Prompt Repetition and Rephrasing: A Reliability Tactic That Lasts

Repeat or rephrase the prompt by placing it at the top and/or bottom to keep the model anchored and improve consistency on long or complex inputs.

While models have gotten much better at following instructions and prompts, there are still a few “older” techniques from the early GPT-3 era that can be surprisingly helpful—especially when you’re dealing with a challenging task or a long, messy input.

One that still works more often than you’d expect: repeating the prompt.

A recent paper pointed out that sometimes just repeating the prompt can dramatically improve model performance on certain tasks. That doesn’t really surprise me, because it’s something I used to do all the time with earlier models—particularly when I had really long prompts.

For example, if I needed to edit a piece of text (or do anything substantial with a long body of content), I’d structure the input like this:

  1. Put the prompt at the top
  2. Include the body text
  3. Repeat the prompt at the bottom

The reason is simple: models can get kind of “lost” in the middle.

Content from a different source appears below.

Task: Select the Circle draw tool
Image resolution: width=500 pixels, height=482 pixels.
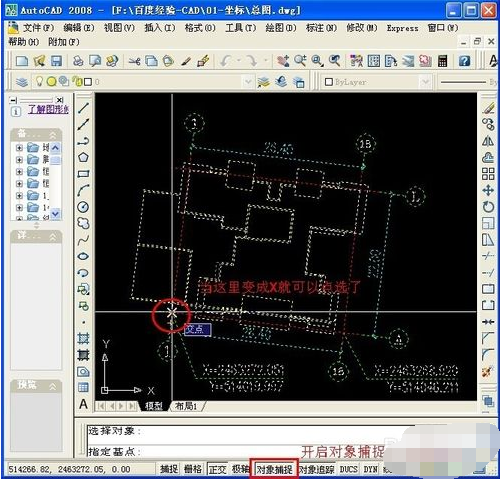Action: click(83, 207)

If you put the prompt at the top, the model starts off with the intent of what it needs to do. But by the time it has worked through all the different embeddings, all the different directions the text is sending it, it can drift a bit. Then, if it reaches the end and sees the prompt again, it can serve as a reminder—almost like re-centering the model on the actual task.

In practice, that small change can make outputs noticeably more consistent.

There’s also an interesting historical note here. For a period of time, OpenAI models tended to perform best when the prompt was at the top, and Anthropic models often performed better when the prompt was at the bottom. That became more widely discussed later, but I’d already gotten into the habit of putting the prompt at both the top and the bottom just to cover both cases and keep the model anchored.

If you want a variation on this idea, another technique is to rephrase the prompt rather than repeat it verbatim.

You can give the prompt once, then expand on it with a clearer restatement—something like:

  • “We’re going to do this task…”
  • followed by a more explicit description of what “this task” actually is
  • maybe including any key constraints or definitions the model might otherwise miss

These are early prompt techniques, but they still help in situations where the model might otherwise lose the thread—especially with long inputs, editing tasks, or anything where it’s easy for the model to wander away from the point.

If you’re stuck on a prompt that “should” be working but isn’t, try the simplest fix first: say it again. Or say it again, better.